# Lüftersteuerung beim Pure Base 500



## jester13 (19. September 2019)

*Lüftersteuerung beim Pure Base 500*

Ich hab eine kleine Frage 

Ich überlege das neue Pure Base 500 Gehäuses von be quiet zu kaufen (statt das 601).
Bei dem Gehäuse sind pure wings 2 mit 3-PIN Anschlüsse vorinstalliert, wollte insgesamt 4 Gehäuselüfter, also noch zusätzlich 2xpure wings2 (eig mit 4-pin pwm) einbauen. 
Wie kann ich jetzt die zweierlei Lüfter richtig ansteuern, also regeln?

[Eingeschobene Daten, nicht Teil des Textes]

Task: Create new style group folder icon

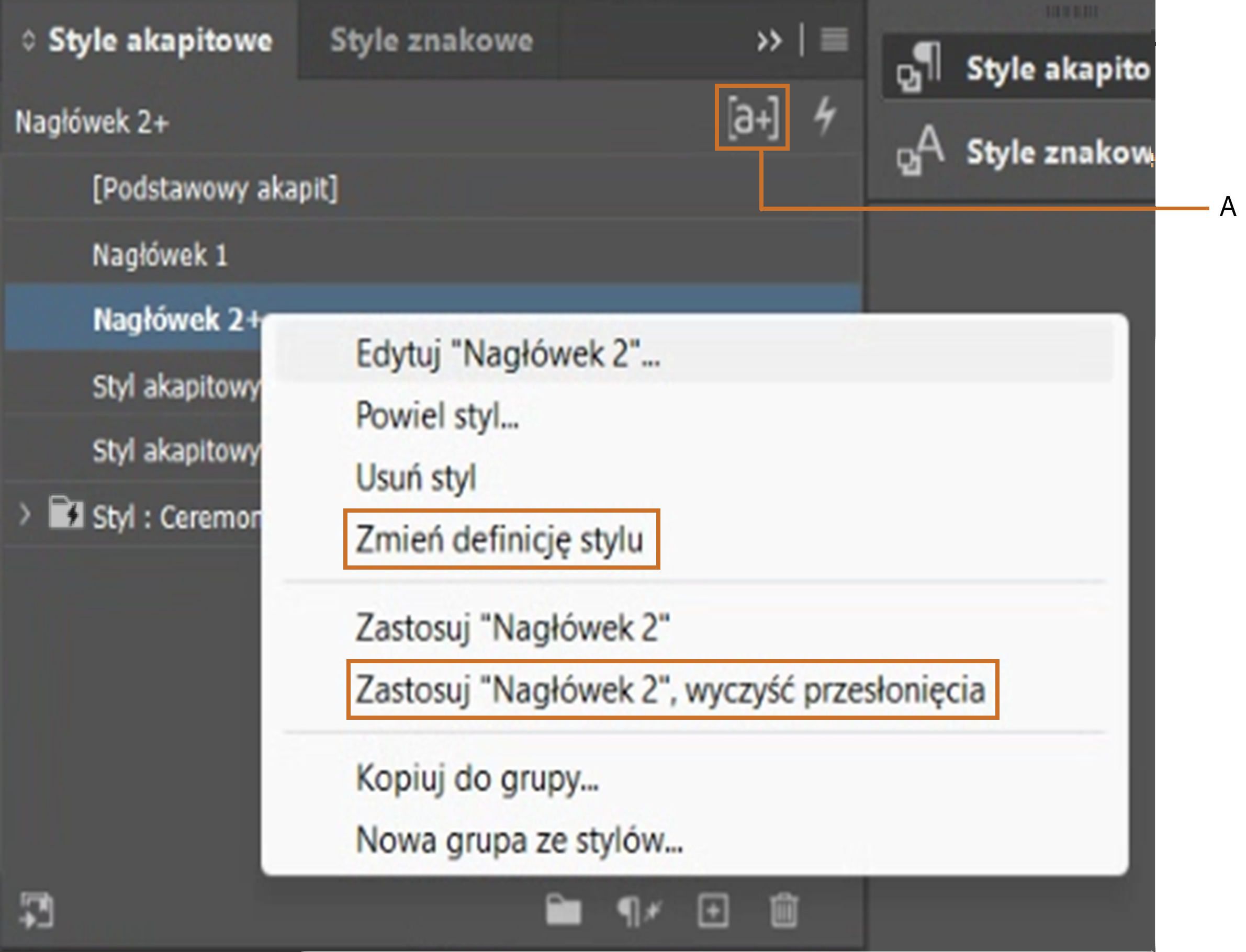Action: coord(563,910)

Mainboard wäre das x570 Elite, wollte hier einfach mit Adaptern arbeiten, da es ja nur 2 Anschlüsse hat.
Also am board anschließen wollte ich vorne 2 Lüfter zusammen gesteuert und der hintere zusammen mit dem am Deckel.

Ich hoffe das ist jetzt verständlich 

Edit:
Aber so wie ich das gerade im mem Video gesehen habe, können 3-pins auch "einfach" über das Board/BIOS gesteuert werden, auch verknüpft mit zB der CPU Temp richtig?


----------



## Narbennarr (21. September 2019)

*AW: Lüftersteuerung beim Pure Base 500*

Jo, Anschlüsse lassen sich umstellen. Häng die 3Pin zusammen an einen und die 4Pin zusammen an einen Anschluss.

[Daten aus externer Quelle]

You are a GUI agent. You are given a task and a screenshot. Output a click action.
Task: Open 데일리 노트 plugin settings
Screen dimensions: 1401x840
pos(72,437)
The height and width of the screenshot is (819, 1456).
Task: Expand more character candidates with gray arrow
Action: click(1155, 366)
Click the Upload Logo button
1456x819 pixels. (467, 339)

Zur Lüfterbestückung im Pure Base 500 habe ich hier etwas geschrieben:
Test: be quiet! Pure Base 500 - Optimales Lueftersetup

Grüße


----------



## jester13 (21. September 2019)

*AW: Lüftersteuerung beim Pure Base 500*

Danke für die Antwort und den verlinkten Test, sehr gut und ausführlich


----------



## jester13 (6. Oktober 2019)

*AW: Lüftersteuerung beim Pure Base 500*

Hätte nochmal eine Frage, geht nicht direkt um das Pure Base 500, aber ein extra Thread wäre unnötig:

Kann ich Gehäuselüfter auch an den Lüfter/Pumpe Anschluss anschließen?

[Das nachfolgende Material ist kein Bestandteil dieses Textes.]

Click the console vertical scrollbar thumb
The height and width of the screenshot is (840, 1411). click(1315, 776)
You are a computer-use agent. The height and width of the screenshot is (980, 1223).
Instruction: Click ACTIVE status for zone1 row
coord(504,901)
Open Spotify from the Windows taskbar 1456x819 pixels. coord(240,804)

Das x570 Elite hat ja folgende Anschlüsse:
1x CPU-Lüfter 4-Pin (CPU Kühler)
2x Lüfter 4-Pin (Gehäuselüfter)

und 1x CPU-Lüfter/​Pumpe 4-Pin - Ist auf dem Bild der Anschluss "5"
Könnte ich da 2 Lüfter für den Gehäusedeckel anschließen? Evtl PWM oder auf eine bestimmte Drehzahl eingestellt.


----------